Design of novel metallodrugs
Platinum-based therapies including carboplatin and cisplatin have been the standard treatment of care as a chemotherapy backbone, in many solid tumors, such as in triple-negative and HER2 positive breast cancer. Platinum agents are highly cytotoxic and unspecific, therefore, they can produce severe undesired side effects. In addition, some tumors express an inherent resistance to these agents and others acquired secondary resistance after being exposed to these agents for a period of time. In this context, other metallic compounds with better biological and pharmacological properties are needed. Rutheniums have emerged as a novel and promising anticancer family of agents. Ruthenium-based therapy might overcome platinum resistance, and improve the narrow therapeutic window of ‘the platinum family of agents’. In addition, ruthenium compounds have been shown to mediate their biological effect through a combination of anti-proliferative activity, anti-angiogenic action, and an anti-metastatic property which can clearly improve the action of current platinum derivatives.
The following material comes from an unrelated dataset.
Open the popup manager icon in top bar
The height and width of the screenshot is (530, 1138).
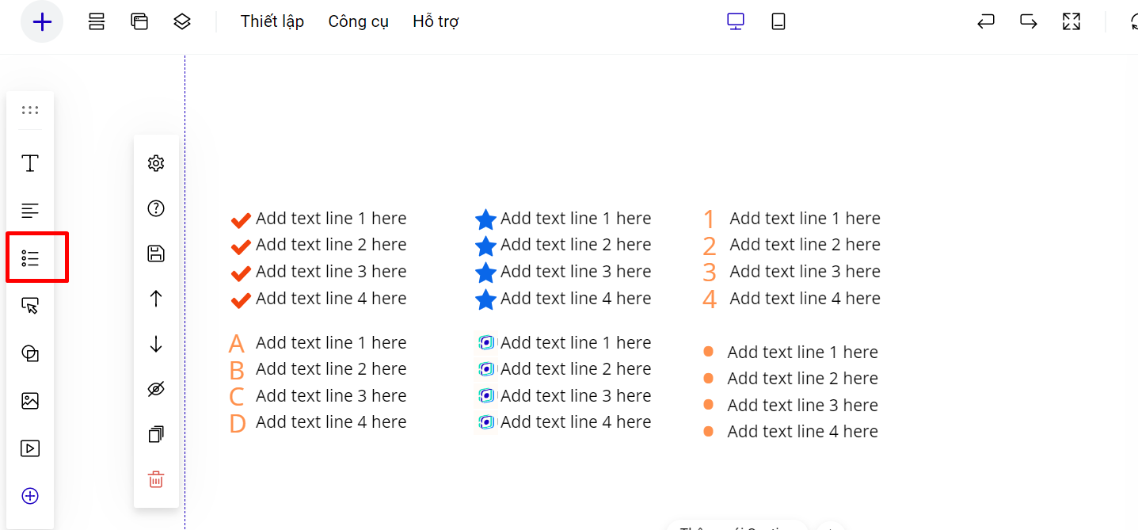(x=139, y=22)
To date, there have been several ruthenium compounds in clinical trials. NAMI-A was the first ruthenium agent that eventually reached the clinical stage giving rise to high expectations for this new class of metal-based anticancer drugs. KP1019 and its sodium salt KP1339 were the following compounds to be evaluated. NAMI-A and KP compounds were tested in animal models demonstrating activity. Phase II combination studies of NAMI-A along with gemcitabine against lung cancer reported moderate clinical activity limiting their further evaluation. Phase I clinical investigation of KP1019 for patients with advanced solid tumors showed a moderate antitumor activity. The ruthenium compound TLD1433 completed phase I clinical trials for intravesical photodynamic therapy in patients with a non-muscle invasive bladder tumor and is currently recruiting patients in a phase II study. Organometallic ruthenium compounds such as RAPTA-C and RM175 are in advanced preclinical studies. In this regard, a very high number of new organometallic ruthenium agents have been reported as potential candidates for clinical translation. Many examples of the screening of mono-, di-, and poly-nuclear ruthenium compounds with biologically inactive and active auxiliar ligands to give chiral and achiral complexes have been reported by advanced biological methods to understand their mechanism of action. In this regard, the identification of novel targets with potential for druggability, the optimization of those that are currently in clinical use, or the development of new compounds with higher efficacy and a safer toxicity profile, is the main objective on this topic.